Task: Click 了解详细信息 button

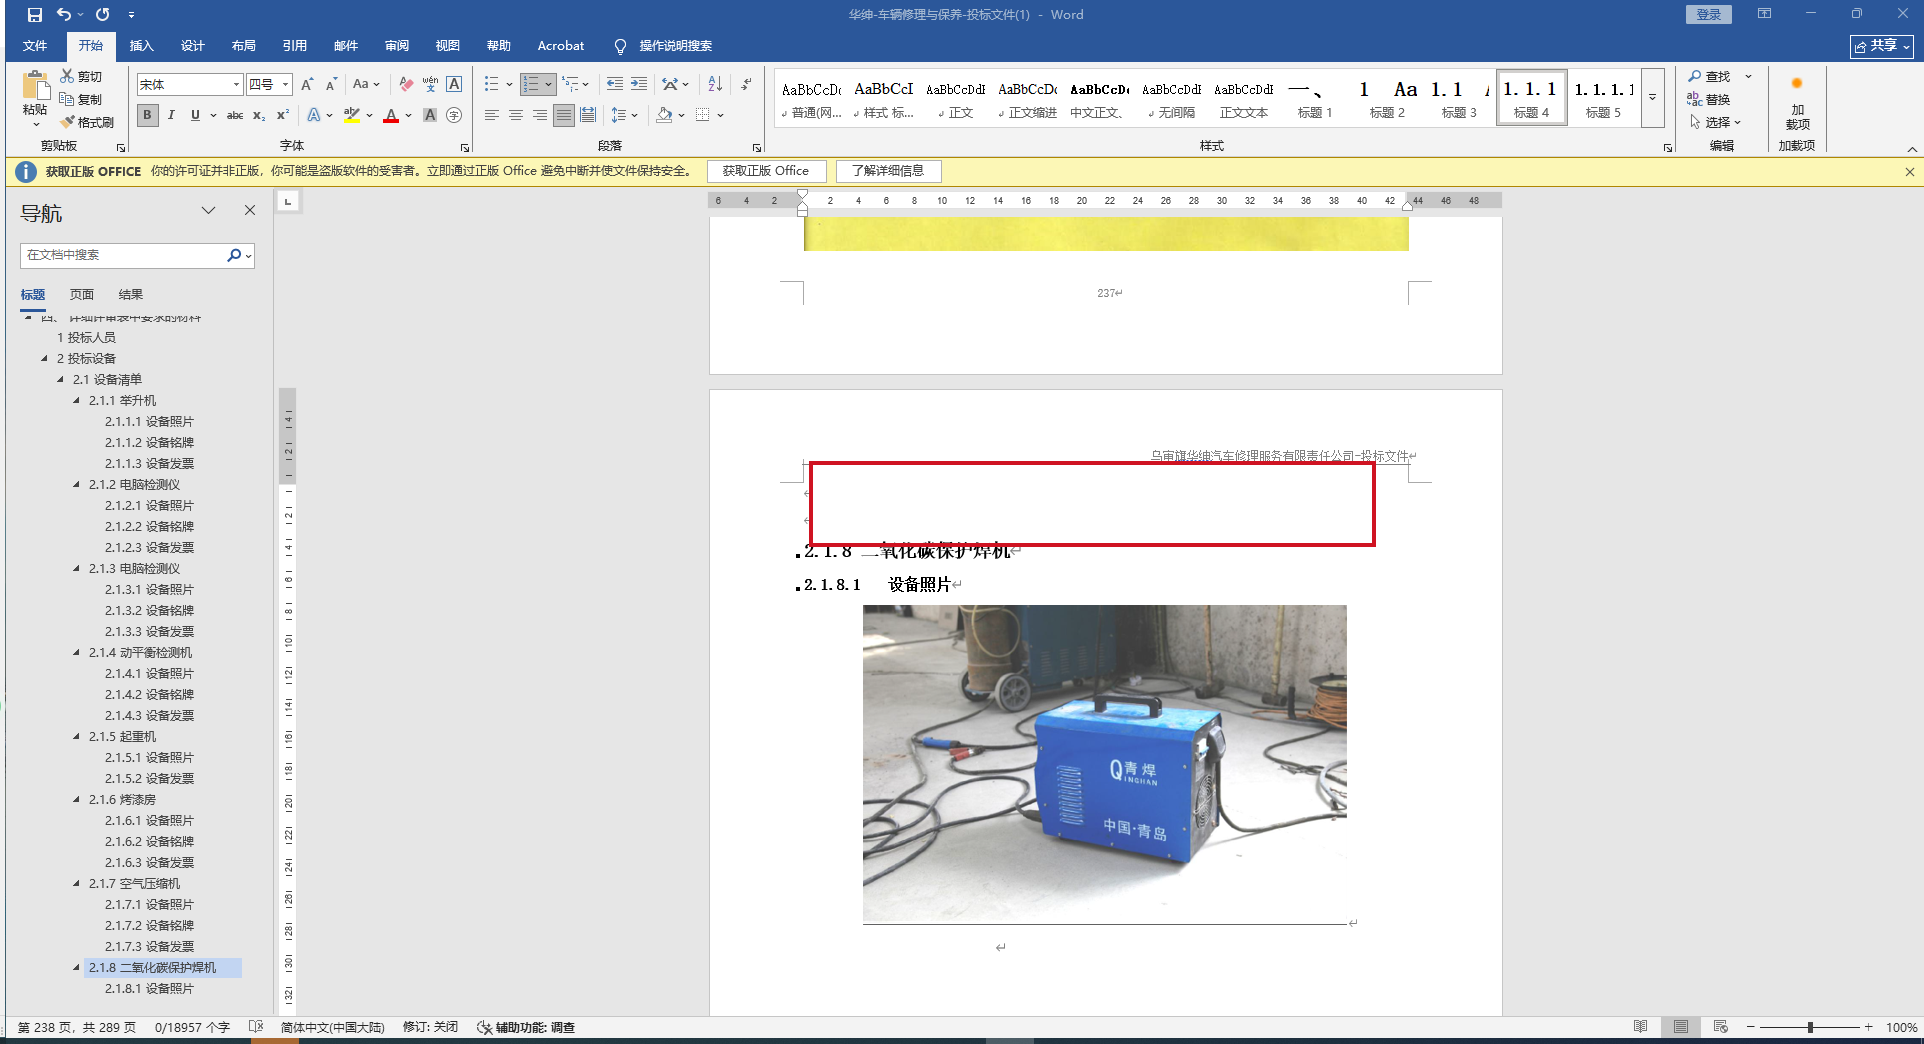Action: pyautogui.click(x=888, y=171)
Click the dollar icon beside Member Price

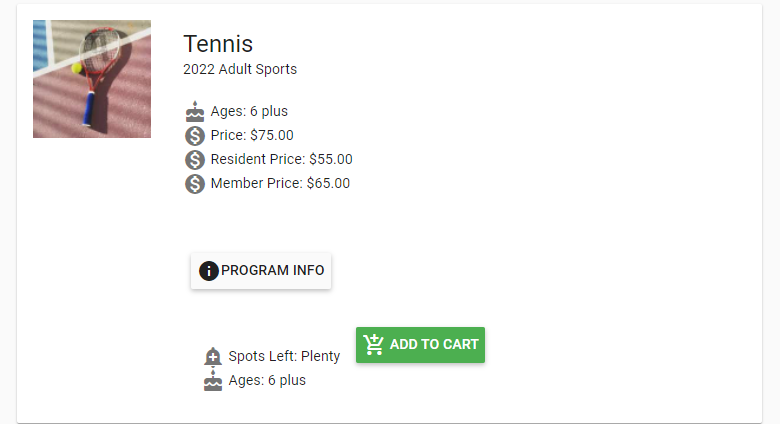pos(195,183)
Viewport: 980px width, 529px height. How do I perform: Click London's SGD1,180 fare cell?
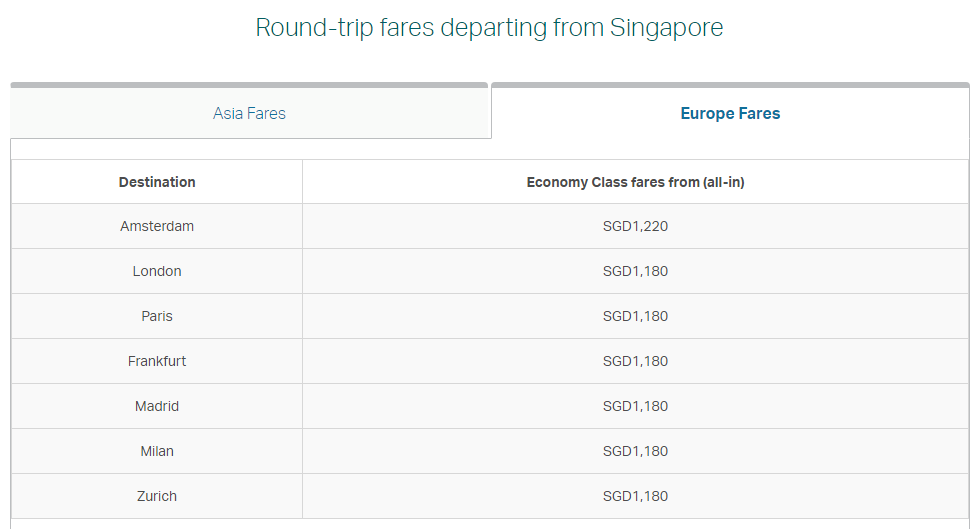pos(635,271)

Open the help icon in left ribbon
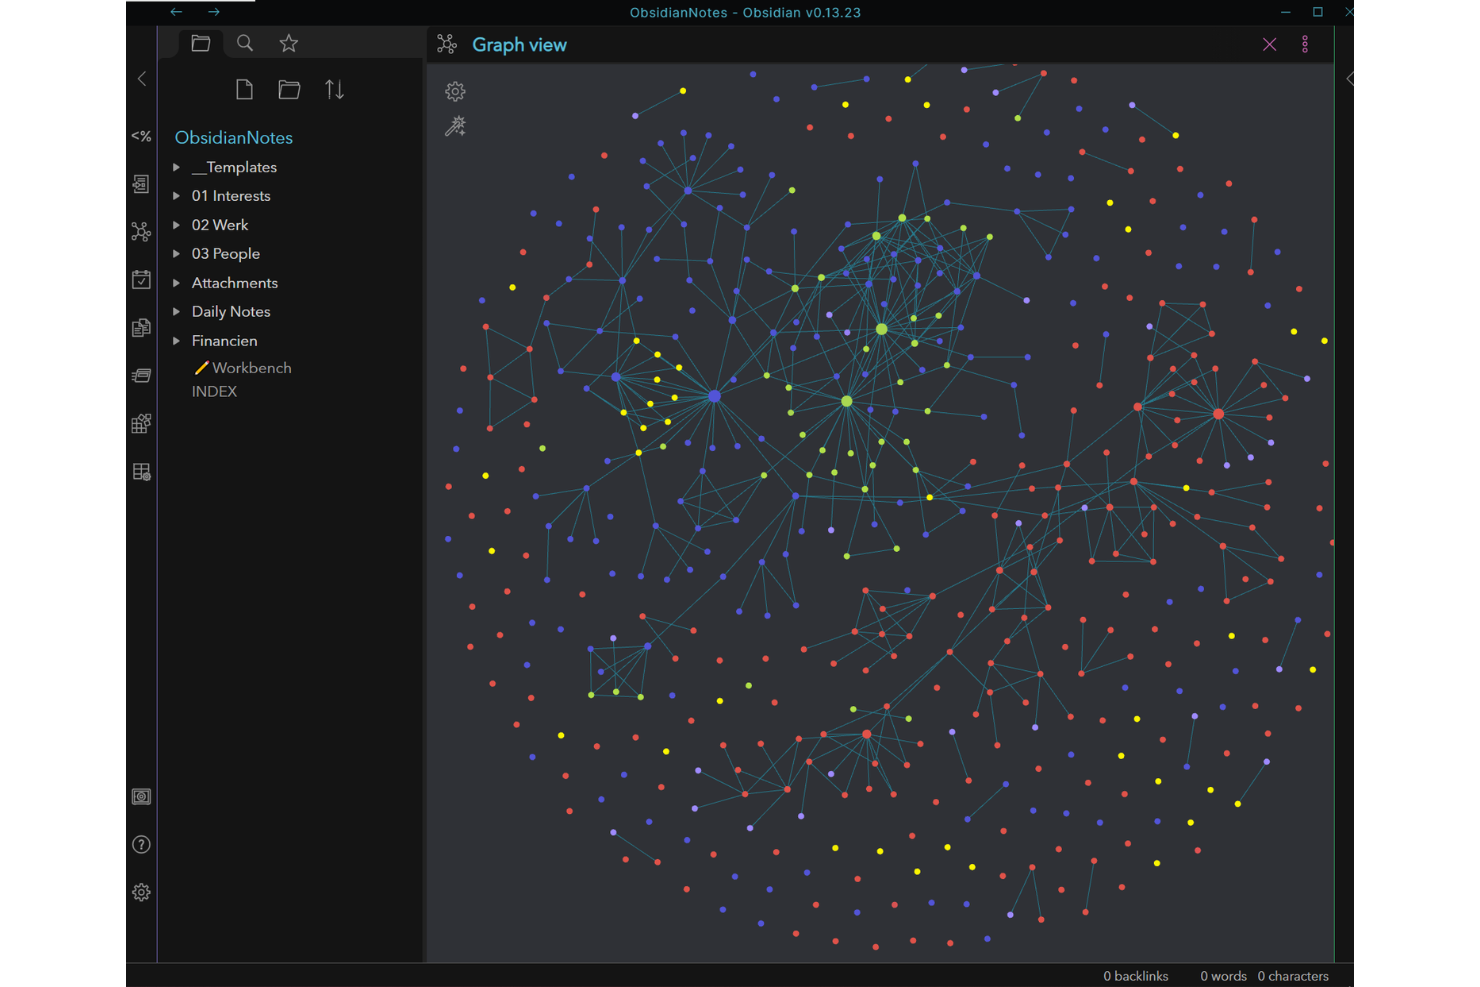tap(141, 845)
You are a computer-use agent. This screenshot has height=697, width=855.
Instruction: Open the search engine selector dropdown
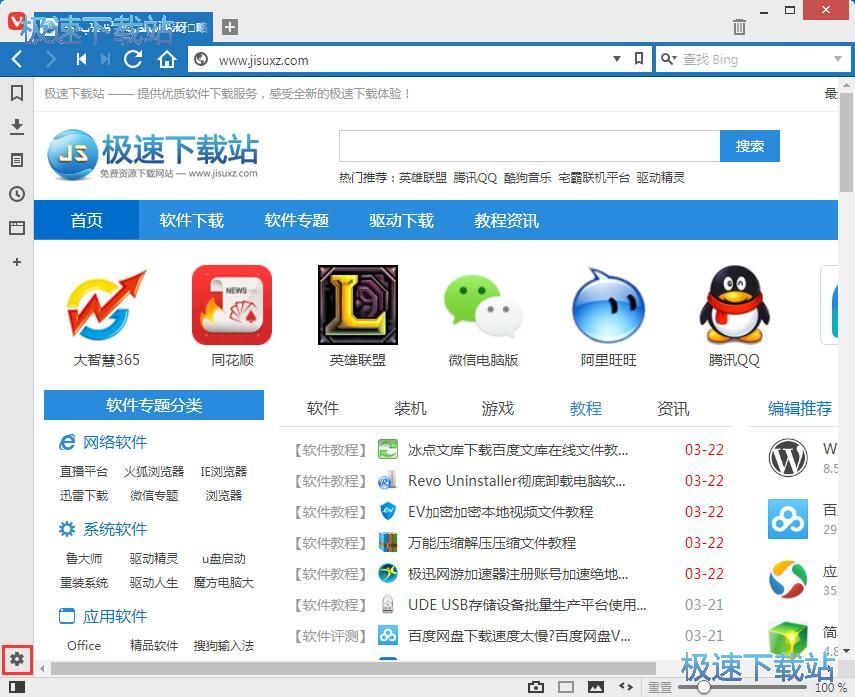[669, 59]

- - - -

• _EXERCISE_:
Return all of the records above word for word, leaving out the pictures.

• _ANSWER_:
Task: Click 了解详细信息 button

Action: pyautogui.click(x=888, y=171)
Click the dollar icon beside Member Price

pos(195,183)
Viewport: 980px width, 529px height. How do I perform: Click London's SGD1,180 fare cell?
pos(635,271)

Open the help icon in left ribbon
tap(141, 845)
You are a computer-use agent. This screenshot has height=697, width=855.
Instruction: Open the search engine selector dropdown
[669, 59]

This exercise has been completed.